Reader-Submitted Volunteer Organization Tips
- One of the best ways to attract volunteers, keep them interested, and organize around an event is to have a Web site. Nowadays, it’s easy to design a basic site and put it on the Web for free with services like Google’s. Once you’ve gotten bigger and have a flow of donations, you can put up a bigger, fancier interactive site if you want, but start small. Explain your organization on the site and tell readers how they can get involved. Hand out business cards with the site address on them to everyone you know and everyone you meet. Give people several cards and tell them to pass them out to their friends. Whenever you give a presentation about your organization, be certain to pass out the cards. You might want to stamp on the backs of the cards when and where your organization meets.
- If you’re not good at organizing, hand off that task to someone who is while you concentrate your efforts within your strong areas. As things go along, be prepared to change and revise duties so that people in your group don’t burn out by giving more than they can comfortably handle.
- First, have a clearly stated mission and make sure everyone knows it.
Second, as soon as your group has two or more members, begin distributing jobs.
Everyone, including you, should have assignments. Add more as the group grows. Each person should have a role and know it, should have a feeling of belonging and a sense that each volunteer knows how his or her work fits into the group’s larger plans and goals. If you do not use the volunteers you have, you will not recruit any new ones.
You should have regular meetings always held at the same location, on the same day, at the same time. Each meeting must have a specific agenda that ensures that at every meeting something solid is decided and some action is organized. I recommend using Roberts’ Rules of Order to avoid having the meeting break down into cross talk.

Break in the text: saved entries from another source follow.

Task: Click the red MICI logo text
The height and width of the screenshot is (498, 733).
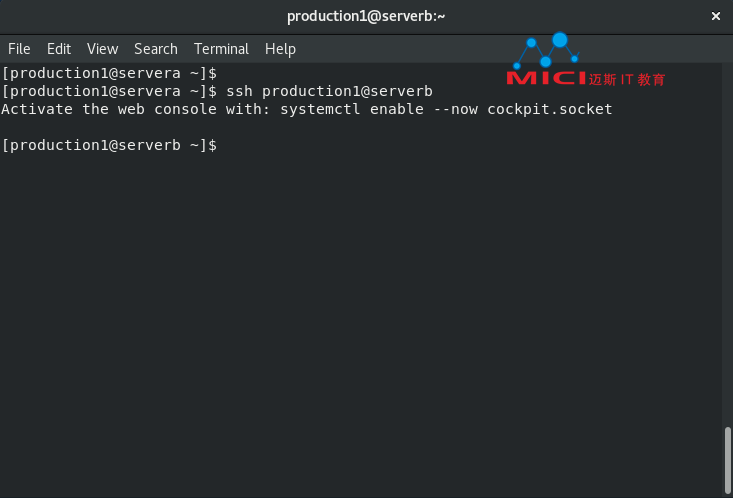Action: [546, 78]

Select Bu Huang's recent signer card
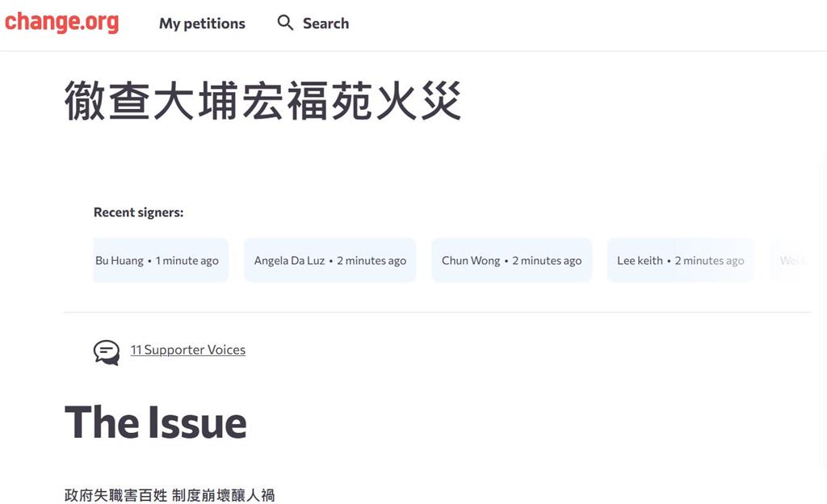[160, 260]
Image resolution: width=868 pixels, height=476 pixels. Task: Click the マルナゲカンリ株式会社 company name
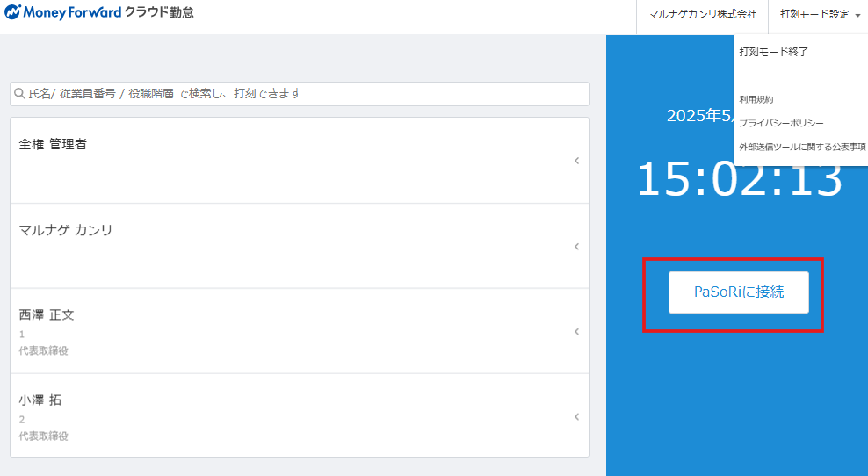click(x=702, y=14)
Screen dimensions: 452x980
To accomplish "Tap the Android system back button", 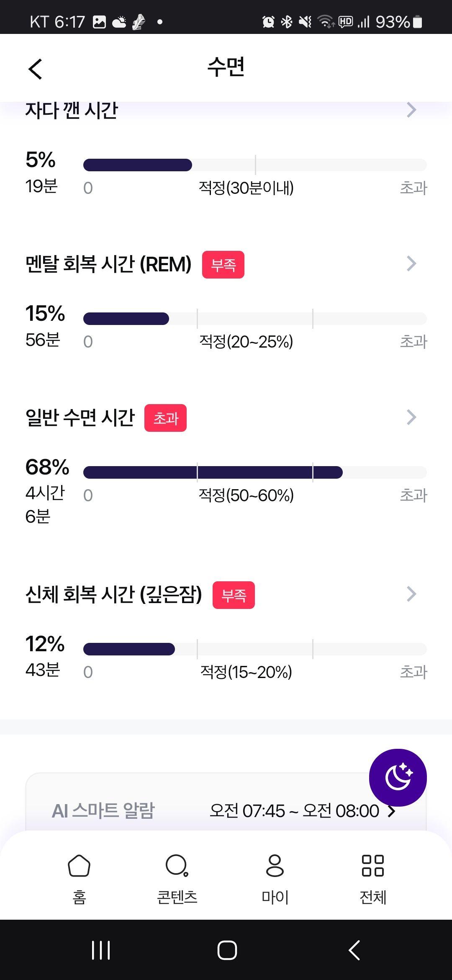I will coord(354,950).
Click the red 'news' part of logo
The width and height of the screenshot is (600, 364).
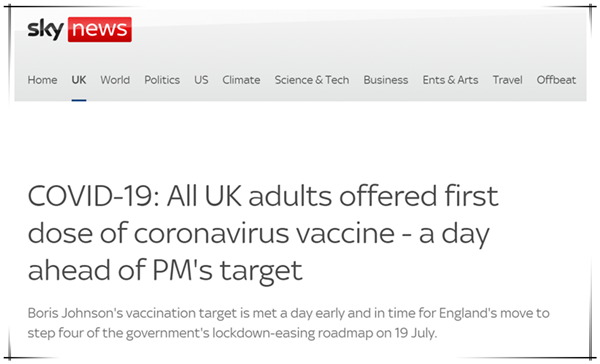click(100, 29)
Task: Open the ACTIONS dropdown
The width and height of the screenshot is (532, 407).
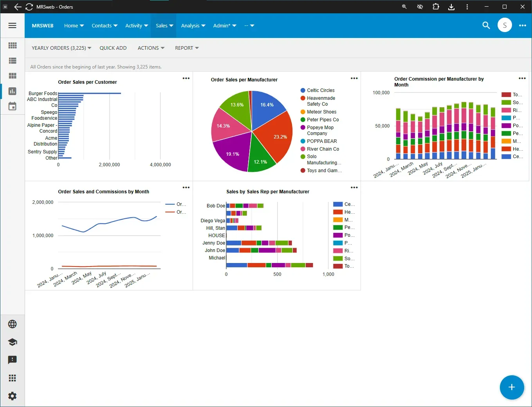Action: [151, 48]
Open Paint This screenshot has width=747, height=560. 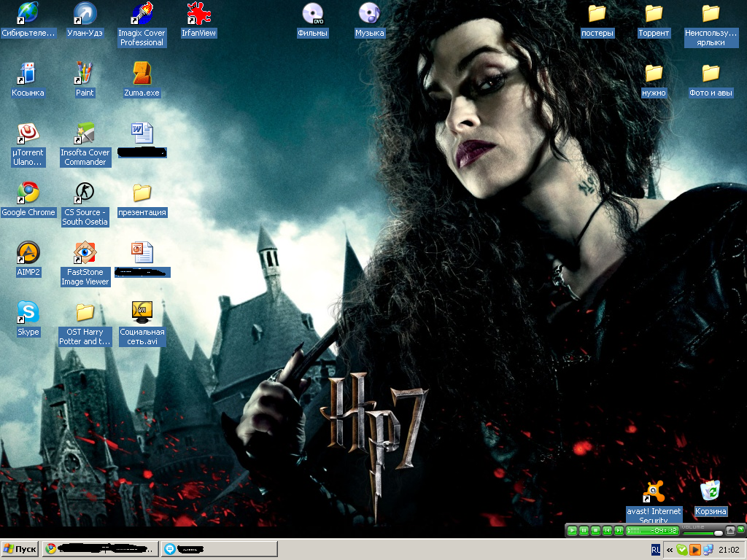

The third rule is to keep the organization active to keep your volunteers active and engaged.
- Working for an organization that uses a lot of volunteers and has a lot of turnover in volunteers, I can’t take the time to train thoroughly new volunteers every couple of weeks. So I have prepared a manual and had it printed. It tells the volunteer about the organization and explains in detail what is involved in any job that may be assigned.
- What helped me get a bunch of school volunteers organized was a book by Richard Battle called “The Volunteer Handbook.” The author has been involved in several large volunteer organizations. He gives you information you can use on recruiting, managing, motivating, activated, retaining, training and organizing volunteers.